Conclusion: Modifications in the 3-dimensional structure of Bet v 1.0101 resulted in a change of its immunologic properties. We observed that the fold alteration led to a modified crosstalk with dendritic cells and a shift of the immune response polarization toward a mixed T(H)1/T(H)2 cytokine production.

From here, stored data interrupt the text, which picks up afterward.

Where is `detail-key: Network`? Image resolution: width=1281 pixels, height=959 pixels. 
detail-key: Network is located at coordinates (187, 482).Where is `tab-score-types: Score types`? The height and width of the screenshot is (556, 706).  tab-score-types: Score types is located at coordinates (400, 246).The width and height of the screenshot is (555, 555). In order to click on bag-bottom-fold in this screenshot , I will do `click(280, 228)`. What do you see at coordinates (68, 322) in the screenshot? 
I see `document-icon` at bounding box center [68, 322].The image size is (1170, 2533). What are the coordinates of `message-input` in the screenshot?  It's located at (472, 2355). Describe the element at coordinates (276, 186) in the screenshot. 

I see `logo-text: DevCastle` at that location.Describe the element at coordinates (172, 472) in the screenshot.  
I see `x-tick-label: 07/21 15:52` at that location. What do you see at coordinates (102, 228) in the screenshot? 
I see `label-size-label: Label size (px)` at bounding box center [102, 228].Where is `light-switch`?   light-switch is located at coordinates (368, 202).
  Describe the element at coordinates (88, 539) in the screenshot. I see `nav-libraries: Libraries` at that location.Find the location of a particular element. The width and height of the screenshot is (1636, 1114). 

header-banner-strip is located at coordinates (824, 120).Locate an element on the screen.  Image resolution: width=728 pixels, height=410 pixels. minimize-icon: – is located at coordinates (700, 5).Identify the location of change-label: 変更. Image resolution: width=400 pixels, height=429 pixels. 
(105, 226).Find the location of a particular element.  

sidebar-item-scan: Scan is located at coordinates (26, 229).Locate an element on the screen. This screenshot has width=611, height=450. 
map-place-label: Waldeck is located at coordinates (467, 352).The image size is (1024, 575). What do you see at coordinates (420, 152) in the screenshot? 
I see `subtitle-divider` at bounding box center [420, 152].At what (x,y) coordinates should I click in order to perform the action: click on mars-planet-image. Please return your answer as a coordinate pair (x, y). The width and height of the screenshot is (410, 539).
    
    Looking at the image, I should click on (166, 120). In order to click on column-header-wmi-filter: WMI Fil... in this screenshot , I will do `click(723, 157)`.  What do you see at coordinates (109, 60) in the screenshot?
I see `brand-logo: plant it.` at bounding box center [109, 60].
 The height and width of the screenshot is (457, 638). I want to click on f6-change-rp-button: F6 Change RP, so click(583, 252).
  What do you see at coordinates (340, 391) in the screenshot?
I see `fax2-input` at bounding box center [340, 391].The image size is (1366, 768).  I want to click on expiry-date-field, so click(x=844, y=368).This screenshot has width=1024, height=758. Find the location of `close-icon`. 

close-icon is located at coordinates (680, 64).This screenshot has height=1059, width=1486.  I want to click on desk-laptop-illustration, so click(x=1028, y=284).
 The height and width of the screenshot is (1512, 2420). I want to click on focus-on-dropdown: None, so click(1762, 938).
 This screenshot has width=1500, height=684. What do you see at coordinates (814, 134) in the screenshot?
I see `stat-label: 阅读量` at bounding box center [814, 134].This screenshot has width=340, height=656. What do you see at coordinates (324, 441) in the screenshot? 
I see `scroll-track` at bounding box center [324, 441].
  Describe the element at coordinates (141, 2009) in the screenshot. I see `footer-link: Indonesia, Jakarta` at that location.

Conflict of interest statement

Disclosure of potential conflict of interest: M. Hauser receives research support from CK-Care AG, Switzerland. M. Himly receives research support from the Austrian Science Fund, Biomay AG, and the Austrian Research Promotion Agency. R. van Ree is a consultant for and receives research support from HAL Allergy BV. J. Thalhamer has consultant arrangements with Biomay AG and receives research support from Biomay AG, Christian Doppler Forschungsgesellschaft, and the Austrian Science Fund. B. Bohle receives research support from the Austrian Science Fund and Christian Doppler Forschungsgesellschaft. F. Ferreira receives research support from Biomay AG, the Austrian Science Fund, the Christian Doppler Research Association, and the European Union and has provided consultation for the AllergenOnline Database. The rest of the authors have declared that they have no conflict of interest.

Figures

Fig 1
Fig 1
A, Circular dichroism spectra of Bet v 1 and BM4 at 20°C. Spectra are baseline corrected and presented as mean residue molar ellipticity. deg, Degree; MRW, mean residue weight. B, The FTIR spectra of Bet v 1 and BM4 are presented as second derivatives. Typical regions of secondary structure elements are highlighted (α-helix, blue; intramolecular β-sheet, red; intermolecular β-sheet, green).
Fig 2
Fig 2
Aggregation behavior of Bet v 1 and BM4 were analyzed by DLS (small panel) and gel filtration (large panel). Hydrodynamic radius and molecular weight of both proteins were determined by light scattering. HP-SEC, High performance-size exclusion chromatography; MW, molecular weight; RALS, Right-angle light scattering; RH, hydrodynamic radius; RI, refractive index.
Fig 3
Fig 3
Proliferative responses of PBMCs from donors with birch pollen allergy stimulated with increasing amounts of Bet v 1 or BM4. Symbols represent individual patients, bars medians. P values were calculated by paired-sample t test (*P < .05).
Fig 4
Fig 4
A, BALB/c mice were immunized 4 times with either Bet v 1 (filled circles) or BM4 (open circles; n = 8 per group). Bet v 1–specific antibody levels were determined by ELISA. B, ELISPOT analysis of splenocytes from immunized animals expressed as mean cytokine-secreting cells per 105 spleen cells ± SEM. P values were calculated with t tests (**P < .01; ***P < .001).
Fig 5
Fig 5
BMDCs were pulsed with FITC or pHrodo-labeled Bet v 1 or BM4, stained for CD11c and CD86, and gated for CD11c expression. Representative fluorescence-activated cell-sorting profiles of 6 experiments per time point and antigen are shown. Numbers in the panels represent percentage values of analyzed cells (left panel). A time course analysis is presented as a line chart ± SEM (right panel). P values were calculated with t tests (*P < .05; **P < .01).
Fig 6
Fig 6
A, SDS-PAGE analysis of time-dependent endo-/lysosomal degradation of Bet v 1 and BM4. B, Percent degradation was determined densitometrically from SDS-PAGE bands and is presented as a line chart. C, Proteolytic fragments of Bet v 1 (black lines) or BM4 (red lines) were analyzed by mass spectrometry. Dominant T cell epitopes of Bet v 1 are indicated by vertical blue bars.